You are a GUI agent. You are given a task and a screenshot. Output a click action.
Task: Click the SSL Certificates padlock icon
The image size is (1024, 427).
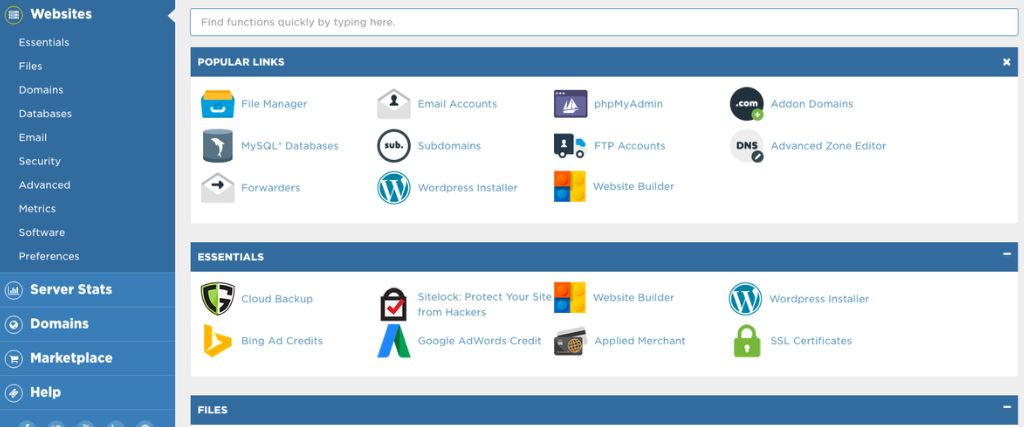tap(746, 341)

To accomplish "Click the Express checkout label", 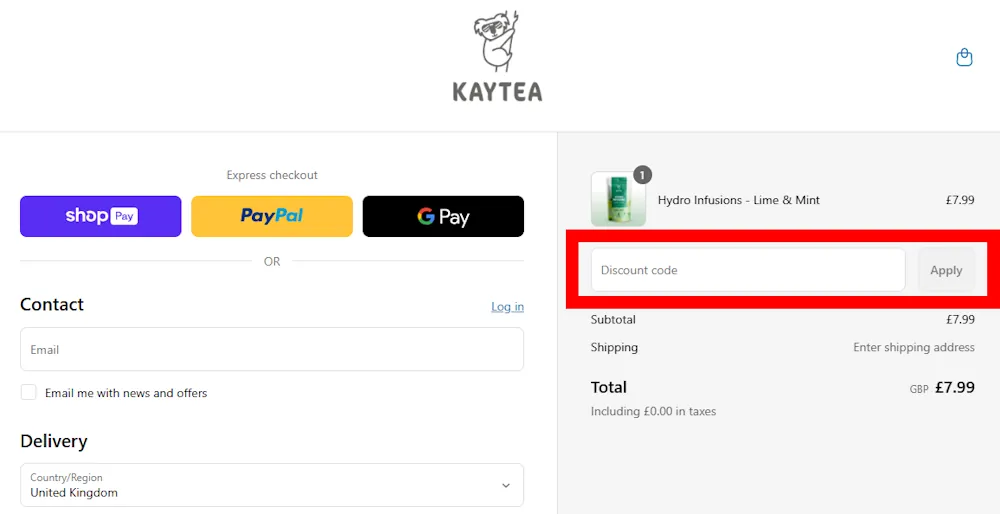I will click(x=272, y=175).
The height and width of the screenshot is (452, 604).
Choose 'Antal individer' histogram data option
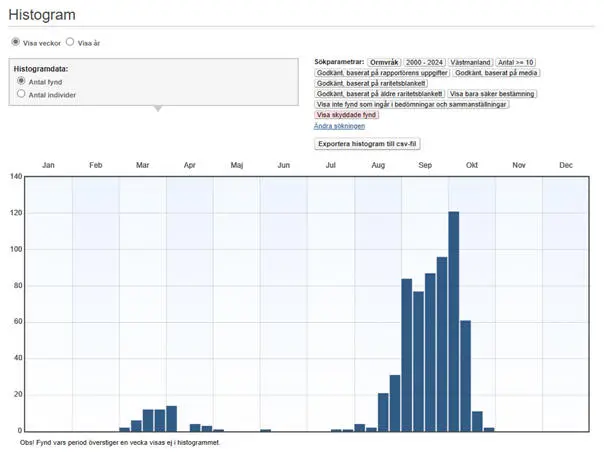click(x=22, y=94)
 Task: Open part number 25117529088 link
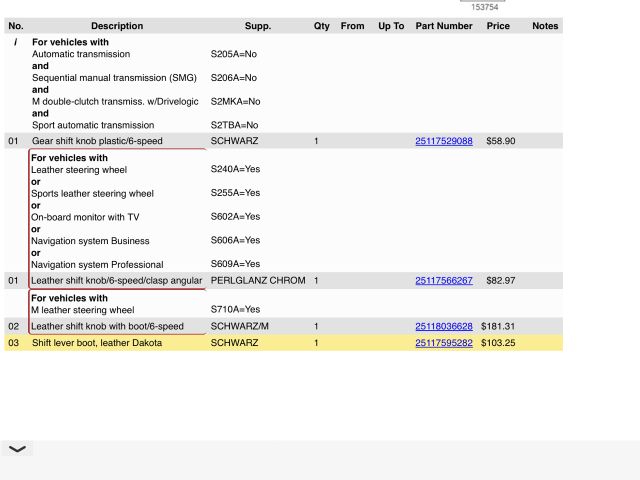click(443, 142)
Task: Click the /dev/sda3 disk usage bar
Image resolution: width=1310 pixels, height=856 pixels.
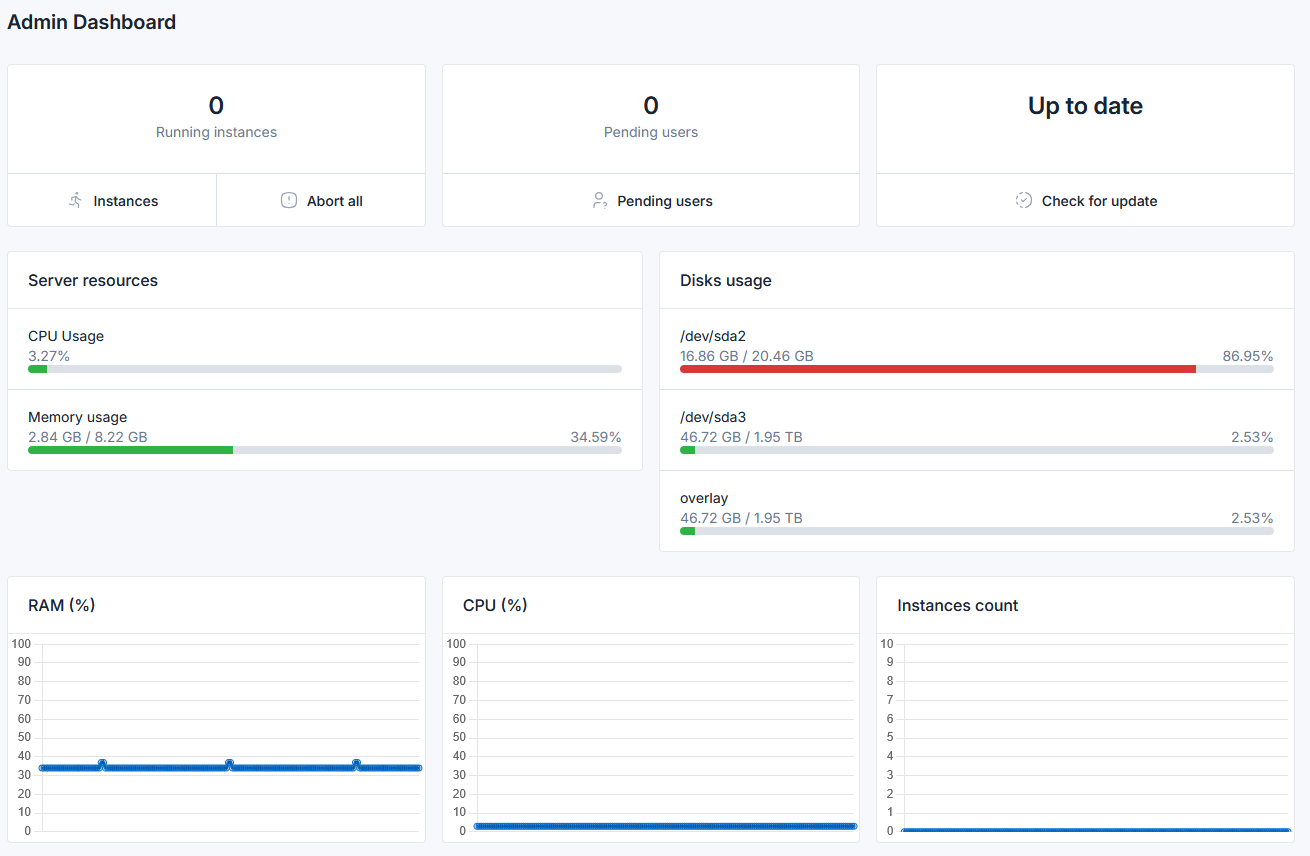Action: point(976,450)
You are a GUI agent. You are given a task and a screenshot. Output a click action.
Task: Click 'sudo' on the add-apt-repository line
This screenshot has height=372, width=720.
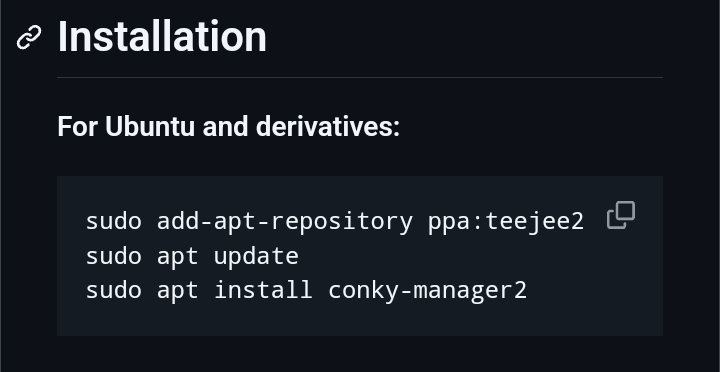(113, 221)
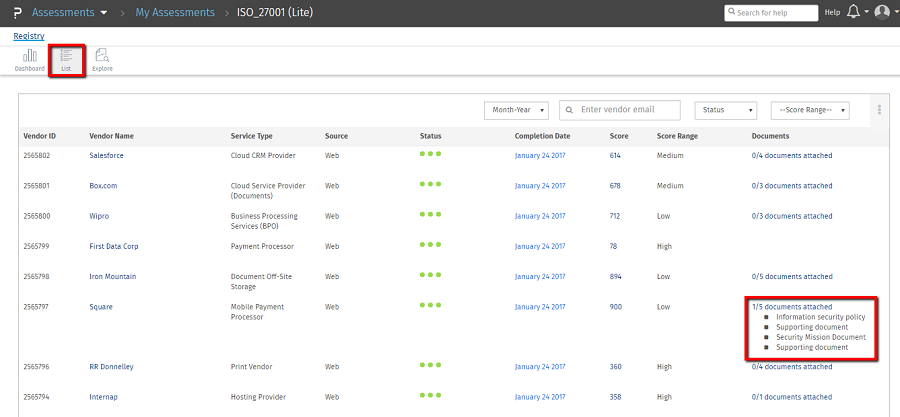900x417 pixels.
Task: Click the Help link
Action: point(831,12)
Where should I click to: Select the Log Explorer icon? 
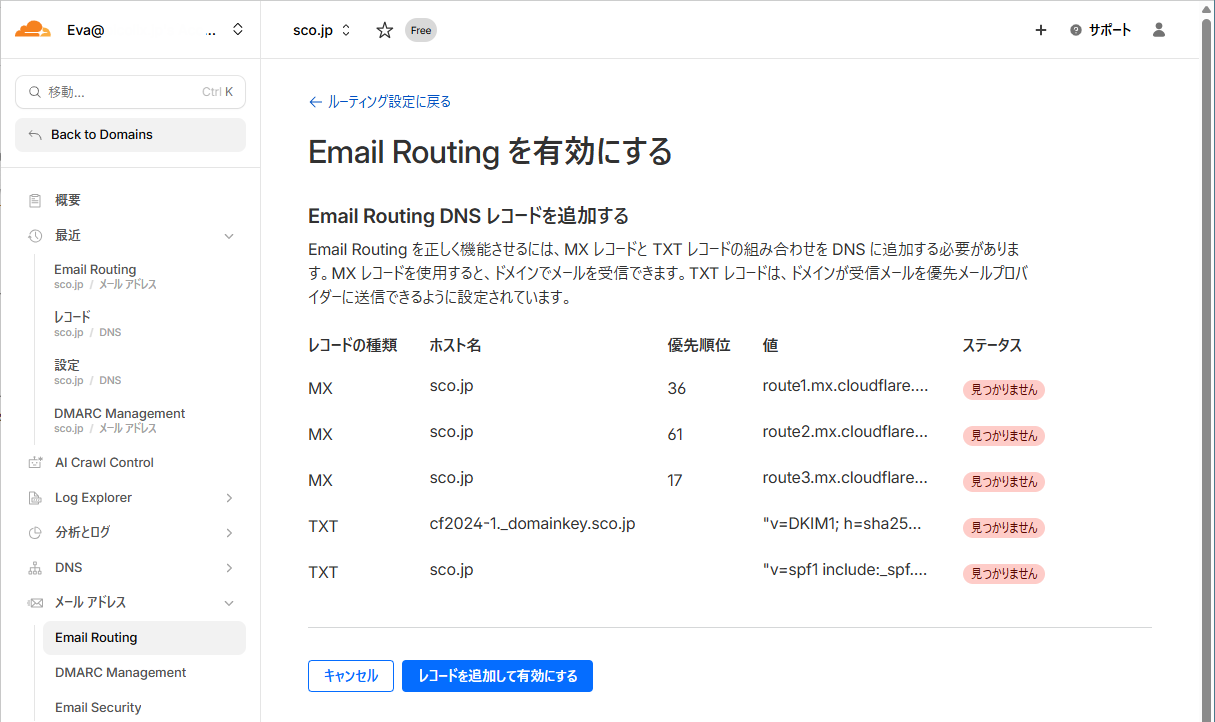(x=33, y=497)
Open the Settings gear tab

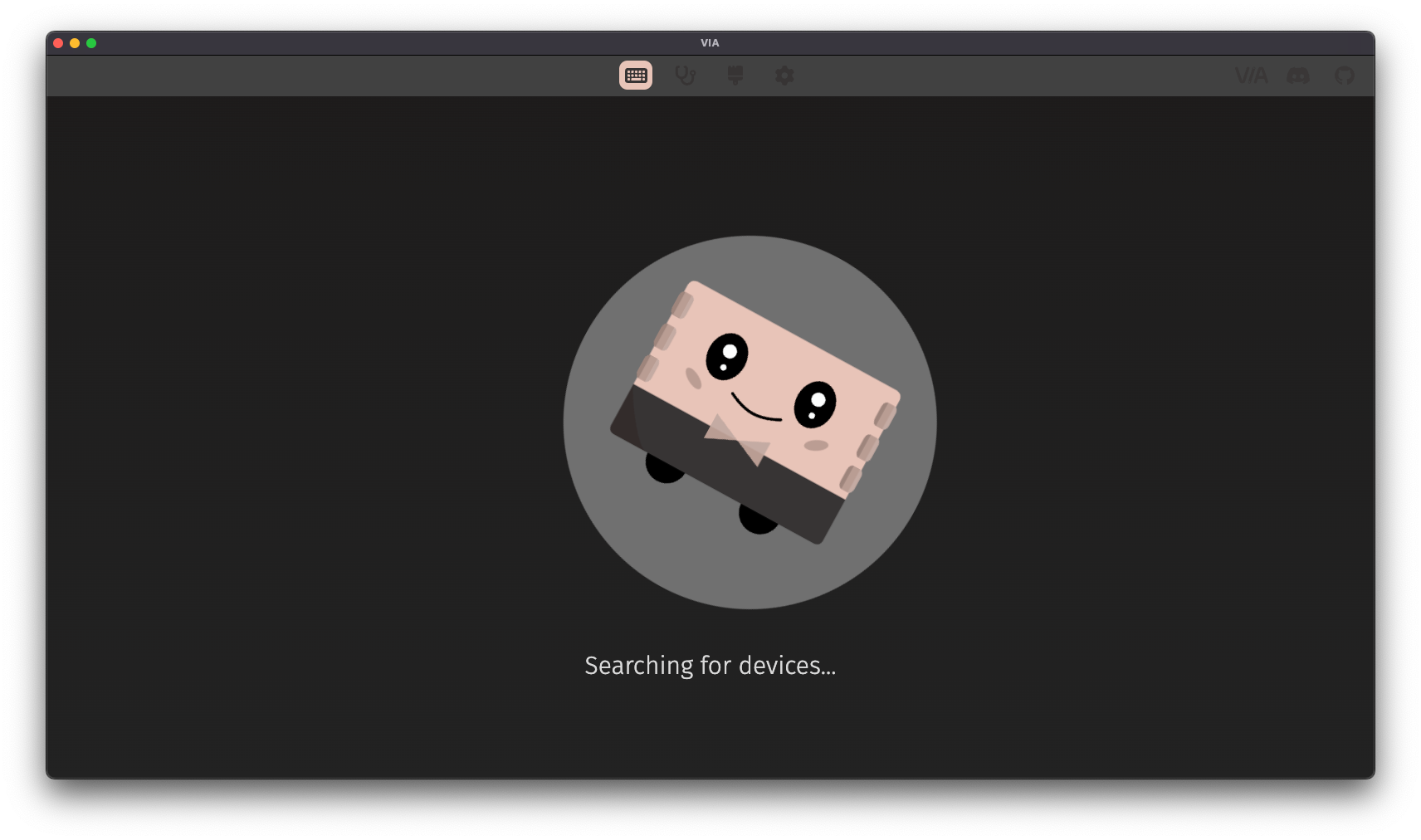(784, 76)
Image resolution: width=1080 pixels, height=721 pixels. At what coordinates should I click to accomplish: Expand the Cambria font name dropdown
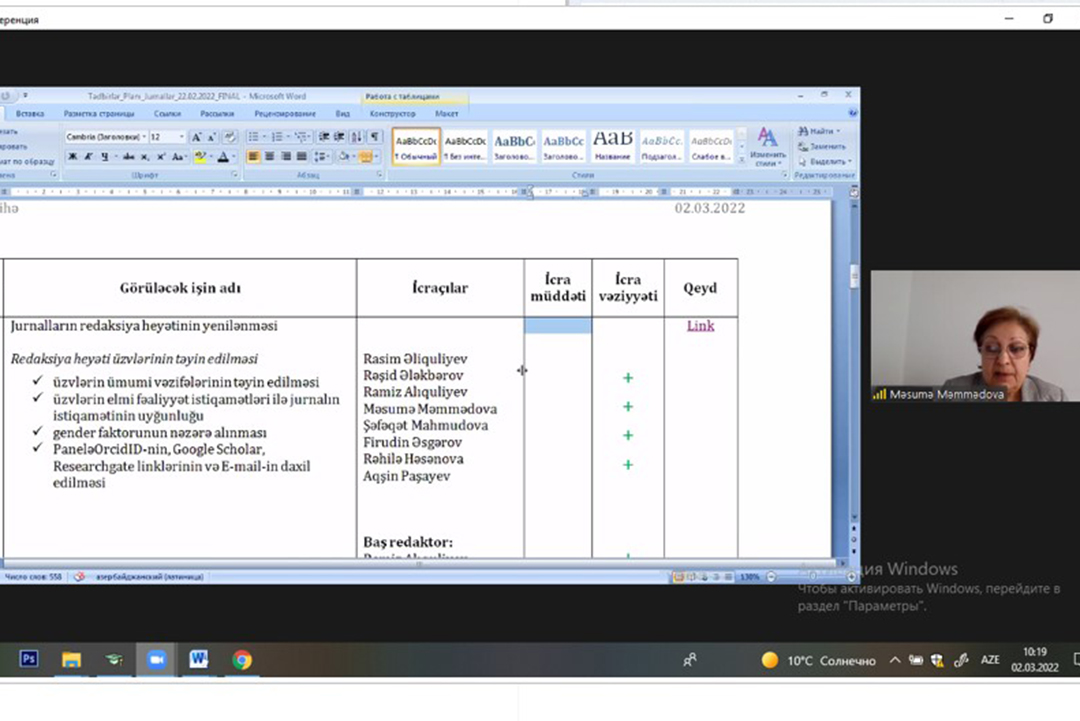(x=143, y=137)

### Exercise description
Copy the items word for word, starting at the line with "The height and" and ending at the line with "Action: point(831,12)", and leave out the pictures.

### Response below
The height and width of the screenshot is (452, 604).
Choose 'Antal individer' histogram data option
click(x=22, y=94)
 Task: Open part number 25117529088 link
click(443, 142)
Task: Click the /dev/sda3 disk usage bar
Image resolution: width=1310 pixels, height=856 pixels.
Action: point(976,450)
You are a GUI agent. You are given a task and a screenshot. Output a click action.
Task: Click 'sudo' on the add-apt-repository line
This screenshot has height=372, width=720.
(113, 221)
900x417 pixels.
Task: Click the Help link
Action: point(831,12)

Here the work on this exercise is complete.